At the periphery of existence are suicide and mental illness, each submerged in the tide of Everydayness. “They” omit mention of suicide in the Sunday obituaries. “They” have swept mental illness under the rug. We long for normalcy, a smooth ride, and an idealized conception of life. Our biological natures plead with us to unite with a family and a tribe. Nevertheless we receive sinister or mysterious messages from the other side. Why, one wonders, would a minor actress being paged in the lobby of the Riviera at one o’clock in the morning be precisely the moment that Play It As It Lays began “to tell itself” to Joan Didion? From nothingness comes a message for the reader as well.

“You have to come over sometime and use the sauna,” Larry Kulik said when he brushed by the table on his way inside. “Stereo piped in, beaucoup fantastic.”   At midnight one of the amplifiers broke down, and the band packed up to leave. BZ was getting together a group to go back to his house: the French director, Larry Kulik, the girl in the white halter dress. “Simplicity itself,” he said to Maria “The chickie wants the frog.”

                  “I have to go home.”

                  “You’re not exactly a shot of meth tonight anyway.”

                  “I feel beaucoup fantastic,” Maria said, and turned away so that he would not see her tears. 
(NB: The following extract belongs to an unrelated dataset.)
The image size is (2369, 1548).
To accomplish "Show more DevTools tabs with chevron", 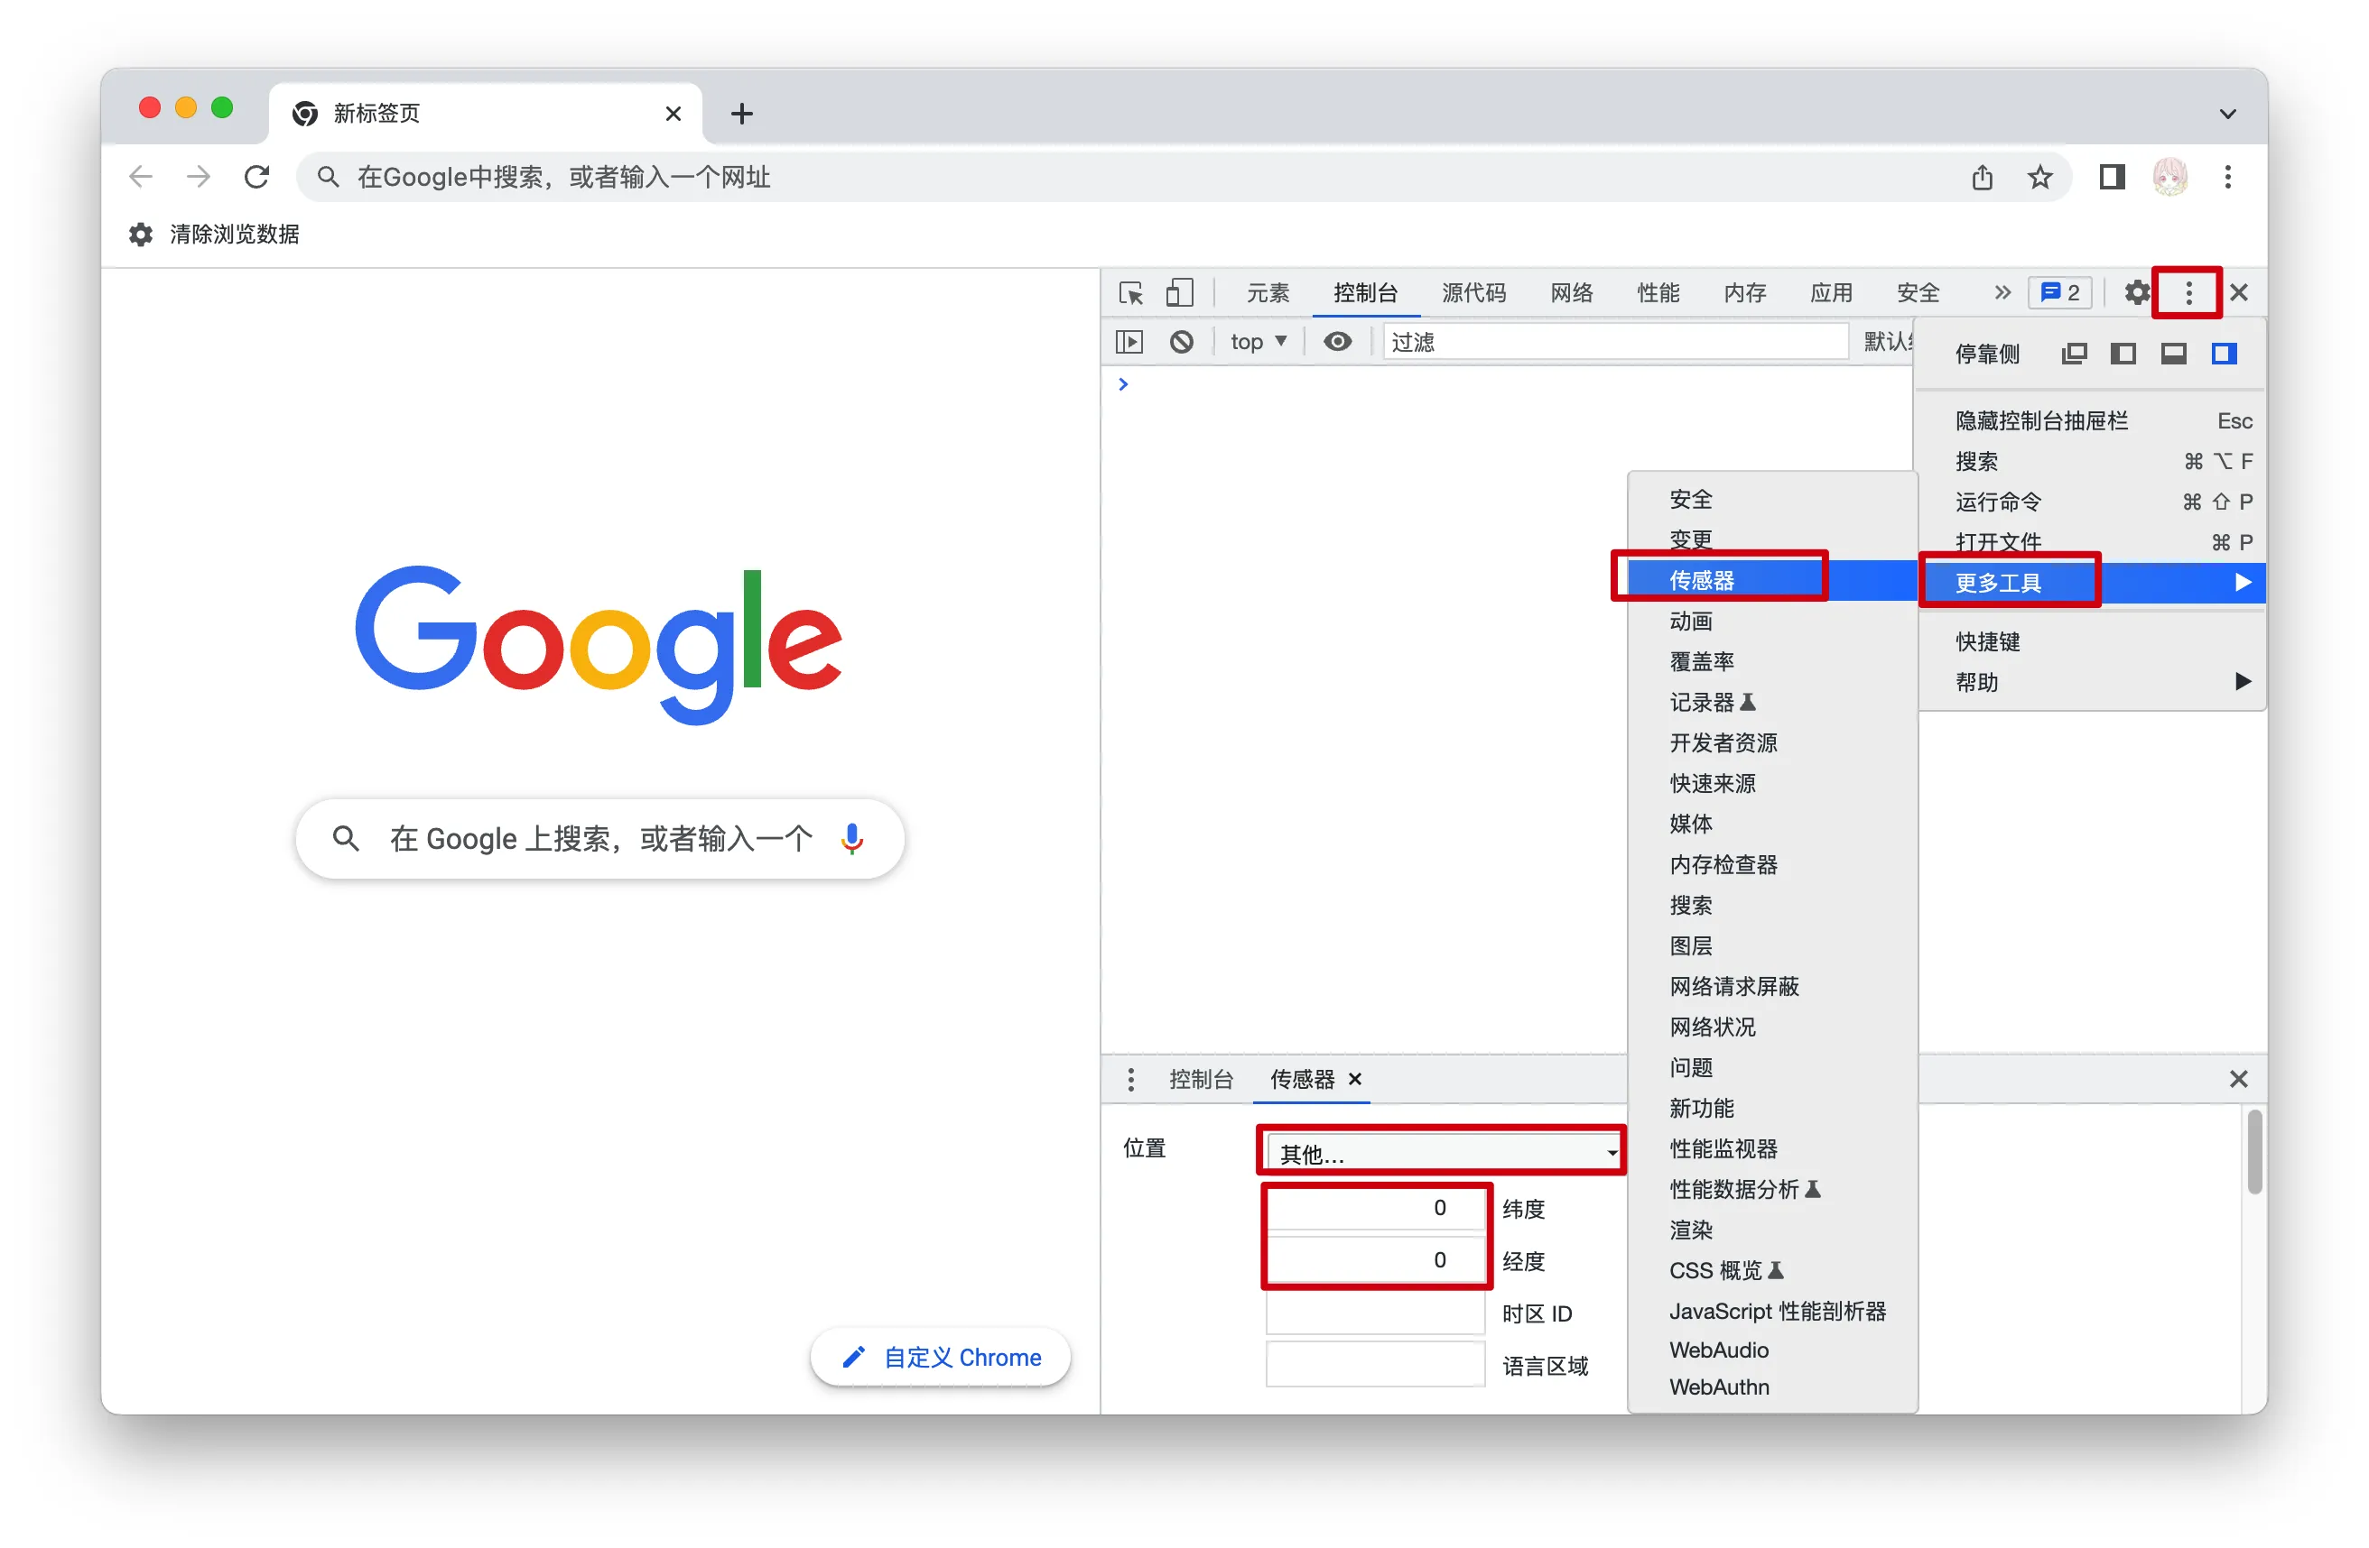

Didion forces Hollywood to speak in its own language, a way of revealing the mystery at the center of Didion’s epiphany. “The chickie wants the frog,” what a horrid expression. Here are human beings as commodities, an ancient relation updated to someplace in Beverly Hills. Everything is new and different and nothing has changed. Already, Maria is having trouble with her equilibrium.

“Darling,” they would say,“have another drink.” And she would. She was drinking a good deal in the evenings now because when she drank she did not dream “This way to the gas, ladies and gentlemen,” a loudspeaker kept repeating in her dreams now, and she would be checking off the names as the children filed past her, the little children in the green antechamber, she would be collecting their lockets and baby rings in a fine mesh basket. Her instructions were to whisper a few comforting words to those children who cried or held back, because this was a humane operation.
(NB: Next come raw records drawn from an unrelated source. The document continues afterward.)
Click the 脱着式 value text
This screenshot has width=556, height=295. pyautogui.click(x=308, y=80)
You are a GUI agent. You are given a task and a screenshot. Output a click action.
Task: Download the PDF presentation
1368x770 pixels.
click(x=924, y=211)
Drifting farther and farther backwards with Maria we find her at the Holocaust—“This way to the gas, ladies and gentleman,” a famous book title itself, makes its way onto the page blowing dust into the reader’s eyes, as more dust comes to rest on the picture of a minor actress, now drinking a good deal in the evenings.

Carter called today, but I saw no point in talking to him. On the whole I talk to no one. I concentrate on the way light would strike filled Mason jars on a kitchen windowsill. I lie here in the sunlight, watch the hummingbird. This morning I threw the coins in the swimming pool, and they gleamed and turned in the water in such a way that I was almost moved to read them. I refrained.

                  One thing in my defense, not that it matters: I know something Carter never knew, or Helene, or maybe you. I know what “nothing” means, and keep on playing.

                  Why, BZ would say.

                  Why not, I say.

Our minor actress can’t speak with her estranged husband, himself a minor movie director on location. She notices the way light strikes a Mason jar. She tosses coins in the swimming pool and knows what nothing means. She may as well be someone like a writer hanging around the lobby of the Riviera in Las Vegas at one o’clock in the morning. The messages can come from anywhere, but some places are better than others; for example, coins shining up from the bottom of a swimming pool. One can sense that famous Los Angeles yellow sunlight, the blue-green pool, maybe kidney-shaped, a clutch of palm trees rattling in the hot breeze.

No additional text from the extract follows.